Customer Service Chat Agent
A customer service chat system replies to customer questions instantly on the website or WhatsApp. It helps visitors get quick answers, solves simple issues, and reduces waiting time. This system becomes truly useful when the real problem is slow customer support or delayed responses. Many businesses lose trust because they reply after hours. When a chat system solves this exact problem, it improves customer experience, increases trust, and reduces workload for the team.
Phone-Call Agent
A phone-call system can make or receive calls for reminders, bookings, confirmations, cancellations, or feedback. For many industries, calling every customer manually is time-consuming and impossible at scale. This system becomes powerful when the real problem is “we don’t have time to call everyone” or “we keep missing follow-up calls.” When the system connects to this problem, it saves hours of manual work and keeps communication smooth.
Sales Assistant Agent
A sales assistant system supports the sales team by sending product details, follow-ups, reminders, and next-step messages. Sales teams often forget tasks because of overload or busy schedules. This system becomes valuable when the actual problem is “sales team forgets follow-ups” or “updates are not tracked properly.” When the system solves this real issue, it improves the sales process, reduces mistakes, and helps close deals faster.
Employee Management / Onboarding Agent
An employee management system helps with onboarding, task reminders, attendance follow-ups, and daily updates.
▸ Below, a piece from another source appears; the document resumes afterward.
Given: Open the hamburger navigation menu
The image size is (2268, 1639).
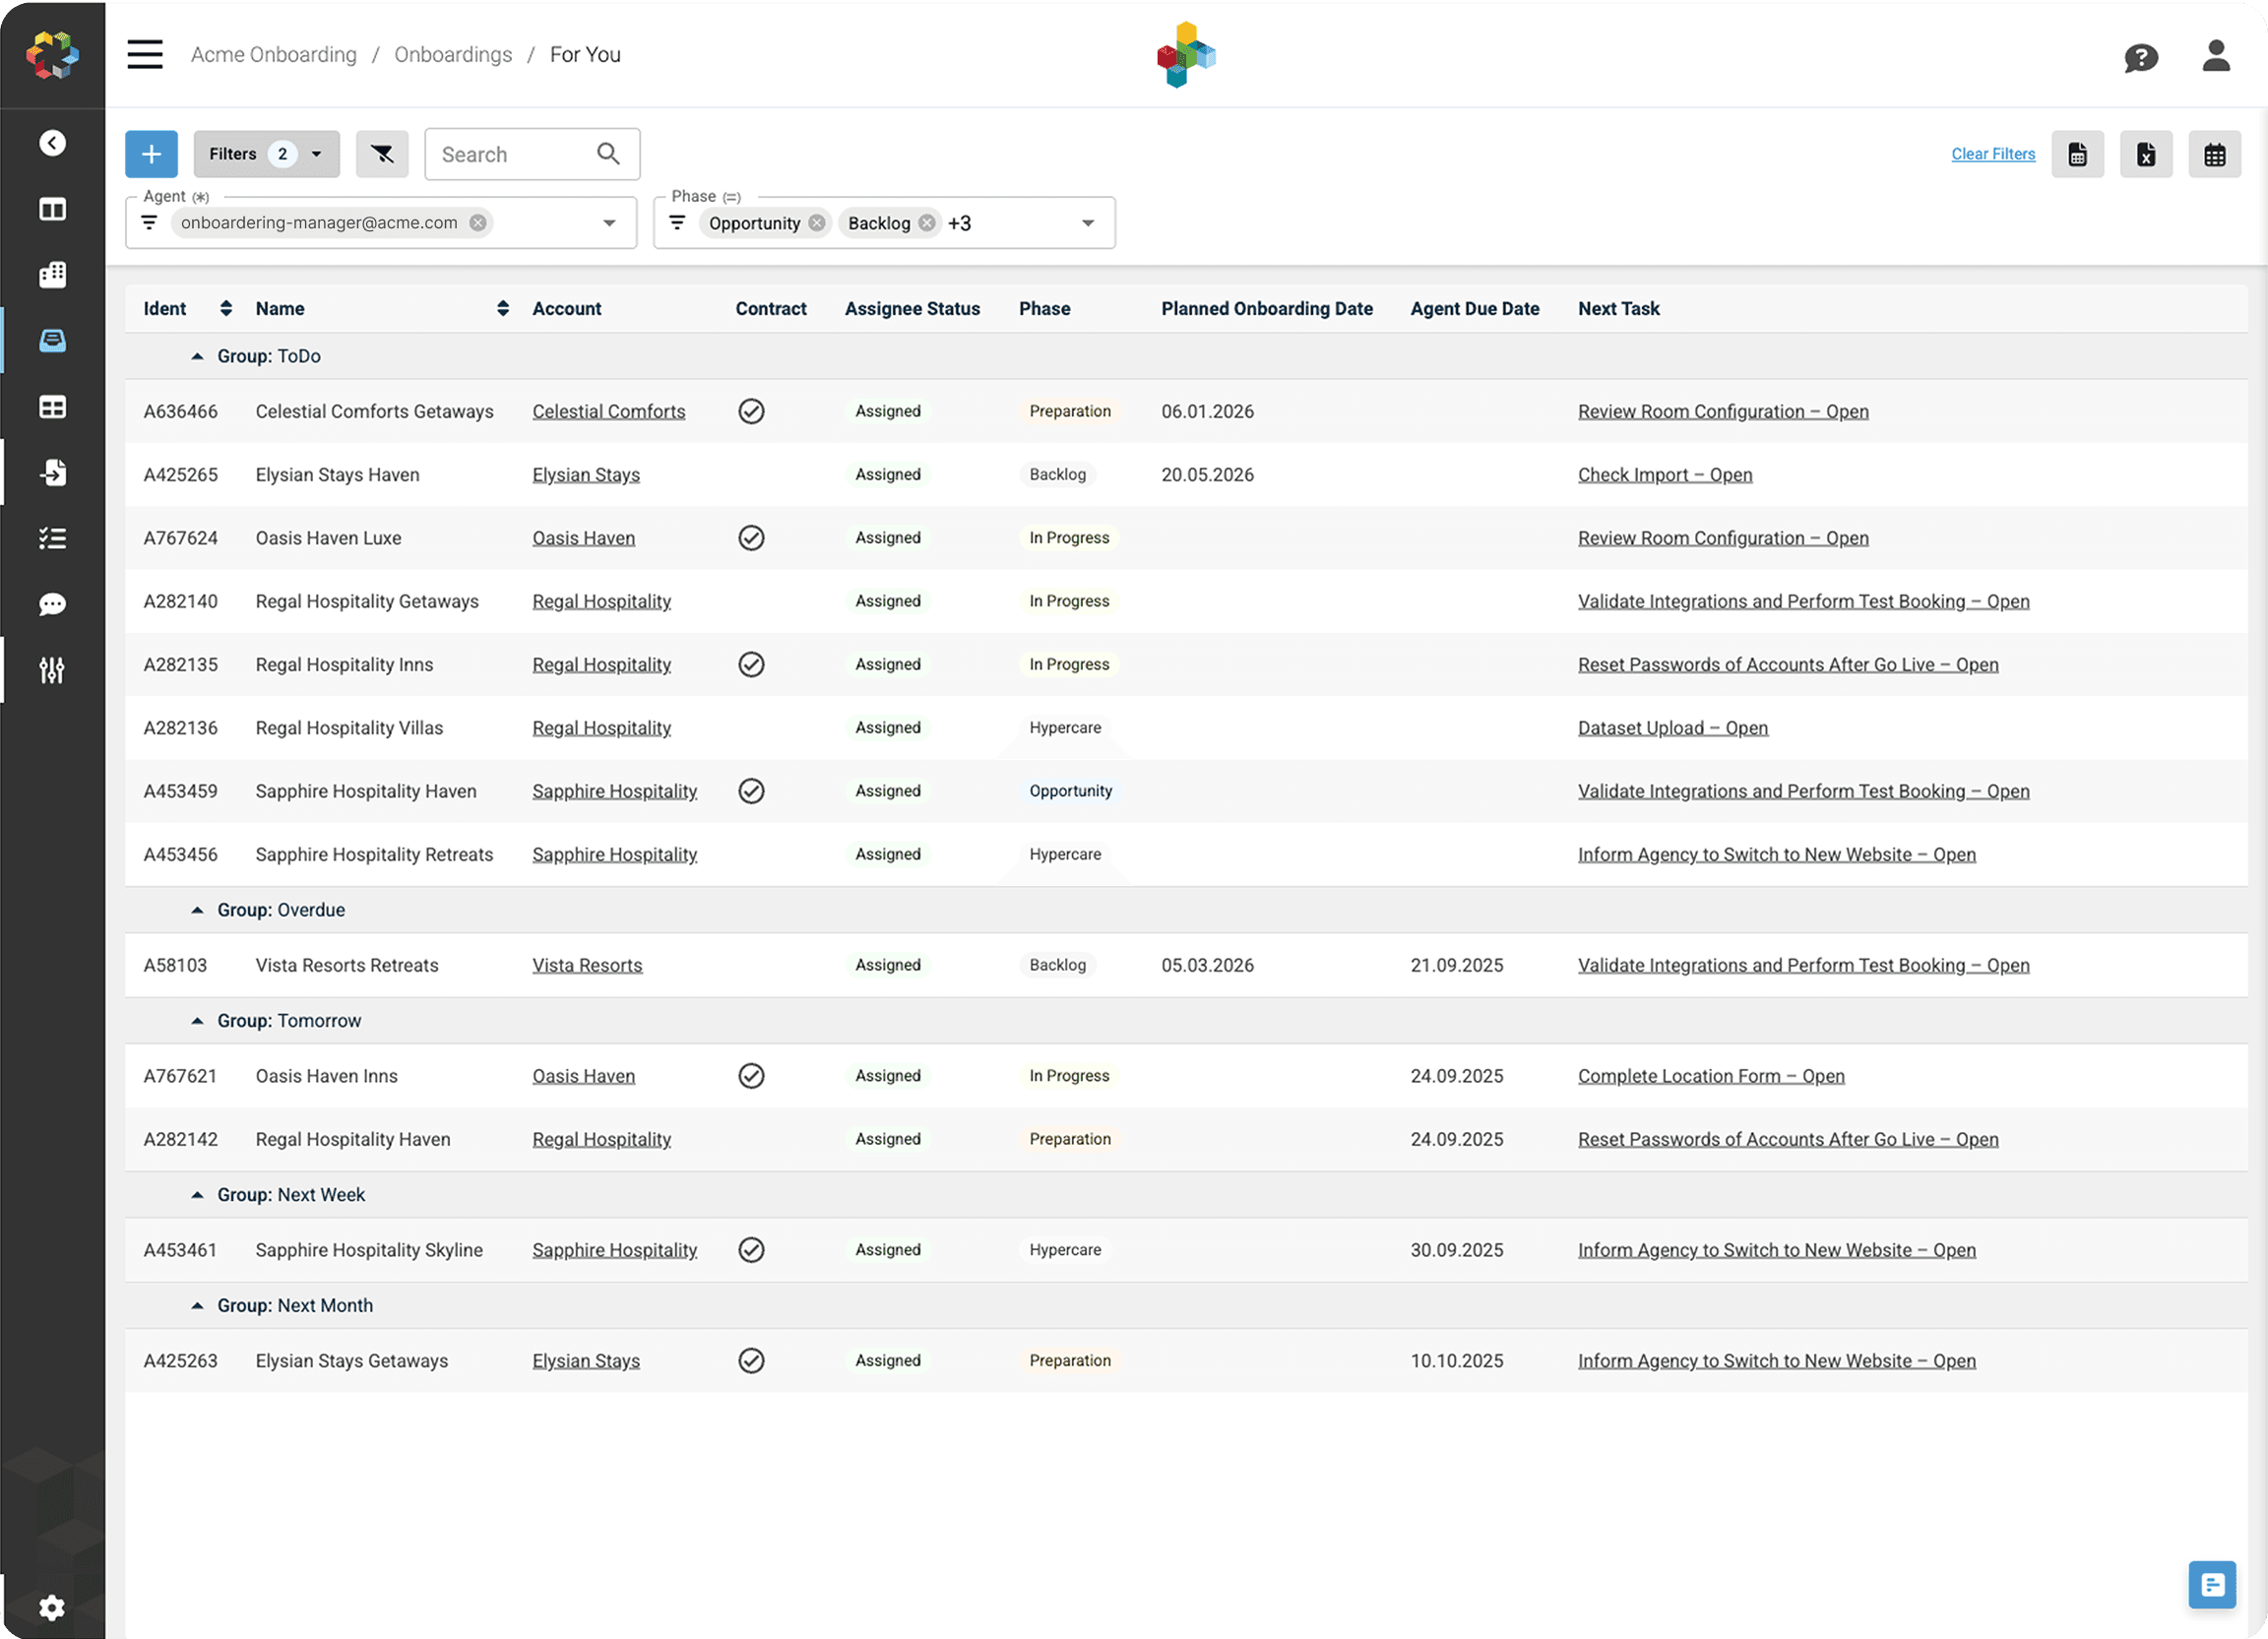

Many teams struggle with process management or forget basic tasks. This system becomes useful when the real problem is “our team is not following the process” or “work is not happening on time.” When the system solves these issues, it keeps internal work smooth, disciplined, and more organized.
Analytics / Insights Agent
An analytics or insight system reads business data, checks important numbers, and sends alerts or summaries. Without this, many business owners understand what is happening only after problems become big. This system becomes powerful when the real problem is “we don’t know what is happening in our business until it’s too late.” When connected to this problem, it helps owners take faster decisions, spot issues early, and avoid loss.
Conclusion
Building useful AI systems is not about making something fancy or following the trend. It is about understanding the real problem first and then creating a simple and clear solution that actually works. When we use a problem-first approach, every system we build has purpose, value, and real impact. This is why agentic AI becomes powerful — not because it is advanced, but because it solves the right problem in the right way.
Across different industries, we saw how the same types of systems can create big results when they are connected to real business issues like slow follow-ups, poor customer replies, missed calls, messy sales processes, or no proper insights. These problems look small but affect the business every day. When we solve them step by step with a clean workflow, the business becomes faster, smarter, and more efficient.
The goal is simple: don’t build for hype, build for the problem. Start with a clear understanding, break the work into steps, choose the right tools, and create a system that finishes the job without confusion. When you follow this method, every automation you build becomes useful, and every AI system becomes meaningful.